The steel formed as described above may contain impurities inevitable to N2. The N2 content of the oriented electrical steel is usually controlled to 60 ppm or less in the steelmaking process, but this content does not have much effect.

Hereinafter, a method of manufacturing electrical steel sheet according to the present invention will be described.

The electrical steel sheet slab formed as described above is heated before hot rolling, and the heating temperature at this time is preferably set to 1250-1400 ° C. The reason for this is that when the heating temperature is 1250 ° C or lower, it is difficult to reinvent the inhibitor, and above 1400 ° C, the surface of the steel sheet melts so much that hot rolling becomes difficult. When the slab is reheated in this way, the inhibitor MnS is re-used and re-precipitated during the hot rolling process. At this time, the distribution of the inhibitor precipitated determines the magnetic properties of the final product.

The slab reheated as described above is hot rolled, followed by hot rolled sheet annealing in the range of 900-1150 ° C. for uniformity, control of precipitates and improvement of pickling properties, and cooling in air.

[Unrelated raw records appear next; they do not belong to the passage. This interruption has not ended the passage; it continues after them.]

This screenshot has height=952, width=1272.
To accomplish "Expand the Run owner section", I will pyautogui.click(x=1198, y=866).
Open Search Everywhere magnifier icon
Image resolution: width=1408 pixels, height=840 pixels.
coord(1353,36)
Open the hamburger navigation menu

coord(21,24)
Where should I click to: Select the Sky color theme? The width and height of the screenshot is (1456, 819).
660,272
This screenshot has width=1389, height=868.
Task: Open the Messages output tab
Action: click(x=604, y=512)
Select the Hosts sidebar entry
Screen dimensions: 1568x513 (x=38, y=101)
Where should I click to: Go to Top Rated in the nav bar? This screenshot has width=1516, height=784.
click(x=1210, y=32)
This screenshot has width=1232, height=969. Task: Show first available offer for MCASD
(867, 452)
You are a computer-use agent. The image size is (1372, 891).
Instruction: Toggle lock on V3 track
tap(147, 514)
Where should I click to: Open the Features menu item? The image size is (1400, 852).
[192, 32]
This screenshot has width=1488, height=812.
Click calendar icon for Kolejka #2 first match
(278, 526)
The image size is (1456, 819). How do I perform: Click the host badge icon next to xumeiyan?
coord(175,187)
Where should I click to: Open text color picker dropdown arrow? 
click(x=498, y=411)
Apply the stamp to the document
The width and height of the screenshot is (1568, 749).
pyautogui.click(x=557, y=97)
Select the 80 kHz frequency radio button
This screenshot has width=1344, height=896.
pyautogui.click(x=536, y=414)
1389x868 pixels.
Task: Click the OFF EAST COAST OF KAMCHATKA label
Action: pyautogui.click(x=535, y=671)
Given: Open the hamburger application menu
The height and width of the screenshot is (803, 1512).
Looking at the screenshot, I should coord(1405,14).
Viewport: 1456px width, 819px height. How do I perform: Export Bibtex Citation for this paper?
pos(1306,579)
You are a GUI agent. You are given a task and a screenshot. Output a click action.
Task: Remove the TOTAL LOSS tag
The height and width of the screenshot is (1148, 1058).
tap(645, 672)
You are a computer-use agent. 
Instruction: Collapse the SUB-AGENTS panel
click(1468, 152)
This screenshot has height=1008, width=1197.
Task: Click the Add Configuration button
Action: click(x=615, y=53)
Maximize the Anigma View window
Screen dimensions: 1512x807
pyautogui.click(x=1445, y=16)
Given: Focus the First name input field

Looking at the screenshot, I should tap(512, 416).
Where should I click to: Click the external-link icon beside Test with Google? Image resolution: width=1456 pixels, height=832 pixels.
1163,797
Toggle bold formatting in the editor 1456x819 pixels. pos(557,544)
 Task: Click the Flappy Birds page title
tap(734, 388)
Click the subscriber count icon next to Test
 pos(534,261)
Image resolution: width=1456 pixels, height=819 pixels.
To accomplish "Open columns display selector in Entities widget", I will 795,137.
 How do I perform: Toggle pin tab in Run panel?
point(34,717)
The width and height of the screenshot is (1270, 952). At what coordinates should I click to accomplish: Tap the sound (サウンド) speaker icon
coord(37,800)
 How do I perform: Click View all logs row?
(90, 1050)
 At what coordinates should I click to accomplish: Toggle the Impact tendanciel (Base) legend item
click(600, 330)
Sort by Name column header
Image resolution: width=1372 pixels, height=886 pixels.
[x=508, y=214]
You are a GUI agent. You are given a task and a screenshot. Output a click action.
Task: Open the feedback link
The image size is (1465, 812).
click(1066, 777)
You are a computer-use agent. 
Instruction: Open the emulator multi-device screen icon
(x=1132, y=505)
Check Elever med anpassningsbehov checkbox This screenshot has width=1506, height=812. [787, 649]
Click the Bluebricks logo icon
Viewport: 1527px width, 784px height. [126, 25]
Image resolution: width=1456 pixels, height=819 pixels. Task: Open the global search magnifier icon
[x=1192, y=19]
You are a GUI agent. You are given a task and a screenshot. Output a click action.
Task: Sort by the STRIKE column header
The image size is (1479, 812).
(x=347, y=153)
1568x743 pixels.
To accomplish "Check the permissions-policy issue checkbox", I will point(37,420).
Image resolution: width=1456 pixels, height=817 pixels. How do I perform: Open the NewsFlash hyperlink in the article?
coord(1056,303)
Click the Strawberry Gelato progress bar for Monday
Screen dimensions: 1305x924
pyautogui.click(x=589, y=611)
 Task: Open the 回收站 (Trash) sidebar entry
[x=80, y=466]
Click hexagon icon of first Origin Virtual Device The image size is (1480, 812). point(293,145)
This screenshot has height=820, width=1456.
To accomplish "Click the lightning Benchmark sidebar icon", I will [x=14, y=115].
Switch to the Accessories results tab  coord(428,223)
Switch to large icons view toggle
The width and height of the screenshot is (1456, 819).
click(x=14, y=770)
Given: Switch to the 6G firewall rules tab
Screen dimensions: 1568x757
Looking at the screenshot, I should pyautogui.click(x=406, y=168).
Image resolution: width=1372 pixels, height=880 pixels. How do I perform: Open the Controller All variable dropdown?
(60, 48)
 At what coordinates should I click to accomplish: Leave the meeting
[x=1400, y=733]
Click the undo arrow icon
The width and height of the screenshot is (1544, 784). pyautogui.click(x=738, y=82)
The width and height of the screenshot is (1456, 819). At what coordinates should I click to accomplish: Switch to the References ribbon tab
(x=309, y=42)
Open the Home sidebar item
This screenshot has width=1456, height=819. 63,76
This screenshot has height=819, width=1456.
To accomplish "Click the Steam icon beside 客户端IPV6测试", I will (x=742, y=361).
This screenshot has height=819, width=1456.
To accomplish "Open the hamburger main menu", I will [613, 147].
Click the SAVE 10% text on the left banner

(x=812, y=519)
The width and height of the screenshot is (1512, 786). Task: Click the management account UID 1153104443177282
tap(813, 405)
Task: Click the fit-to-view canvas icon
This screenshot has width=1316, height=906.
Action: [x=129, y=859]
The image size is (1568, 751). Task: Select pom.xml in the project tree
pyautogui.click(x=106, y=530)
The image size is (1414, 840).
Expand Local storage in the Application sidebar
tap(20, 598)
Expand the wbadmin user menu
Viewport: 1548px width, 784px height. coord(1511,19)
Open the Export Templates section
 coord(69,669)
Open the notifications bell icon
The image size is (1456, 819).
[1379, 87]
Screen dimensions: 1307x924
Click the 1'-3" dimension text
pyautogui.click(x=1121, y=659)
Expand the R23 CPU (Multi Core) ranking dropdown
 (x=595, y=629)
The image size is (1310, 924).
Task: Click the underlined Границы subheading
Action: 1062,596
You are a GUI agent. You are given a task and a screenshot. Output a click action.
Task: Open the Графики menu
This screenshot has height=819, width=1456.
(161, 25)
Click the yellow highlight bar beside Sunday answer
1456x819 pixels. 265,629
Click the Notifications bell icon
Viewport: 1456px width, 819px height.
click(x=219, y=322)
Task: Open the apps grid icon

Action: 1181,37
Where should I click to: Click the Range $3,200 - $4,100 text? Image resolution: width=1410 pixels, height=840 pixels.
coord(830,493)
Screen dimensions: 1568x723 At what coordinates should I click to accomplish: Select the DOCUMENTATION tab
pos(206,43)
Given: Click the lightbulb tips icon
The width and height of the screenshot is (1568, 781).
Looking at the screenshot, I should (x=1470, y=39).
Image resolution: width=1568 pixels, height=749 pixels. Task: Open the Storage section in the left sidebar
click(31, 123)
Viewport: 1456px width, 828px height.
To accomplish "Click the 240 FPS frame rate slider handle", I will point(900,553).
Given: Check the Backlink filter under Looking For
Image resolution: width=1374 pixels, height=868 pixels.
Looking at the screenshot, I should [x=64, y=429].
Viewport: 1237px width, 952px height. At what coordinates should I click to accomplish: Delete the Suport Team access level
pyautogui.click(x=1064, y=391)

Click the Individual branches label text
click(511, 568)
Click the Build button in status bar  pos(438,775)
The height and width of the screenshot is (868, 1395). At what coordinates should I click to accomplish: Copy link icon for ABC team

The plate annealed as above is pickled and cold rolled twice. Intermediate annealing is usually performed between these two cold rollings in the temperature range of 900-1000 ° C., which aims to give ductility for secondary rolling. In addition, it is possible to obtain a secondary recrystallization in which the reduction ratio during secondary rolling is usually 55-65%.

As described above, the cold rolled sheet having the final product thickness by cold rolling twice is annealed to form a decarburization and an internal oxide layer. At this time, the atmosphere of the annealing furnace is usually performed in a mixed atmosphere of wet hydrogen nitrogen. In this process, the carbon inside the steel sheet is removed, and an internal oxide layer is formed to form an excellent glass film during high temperature annealing. In this process, the amount of carbon is lowered below 20-30 ppm.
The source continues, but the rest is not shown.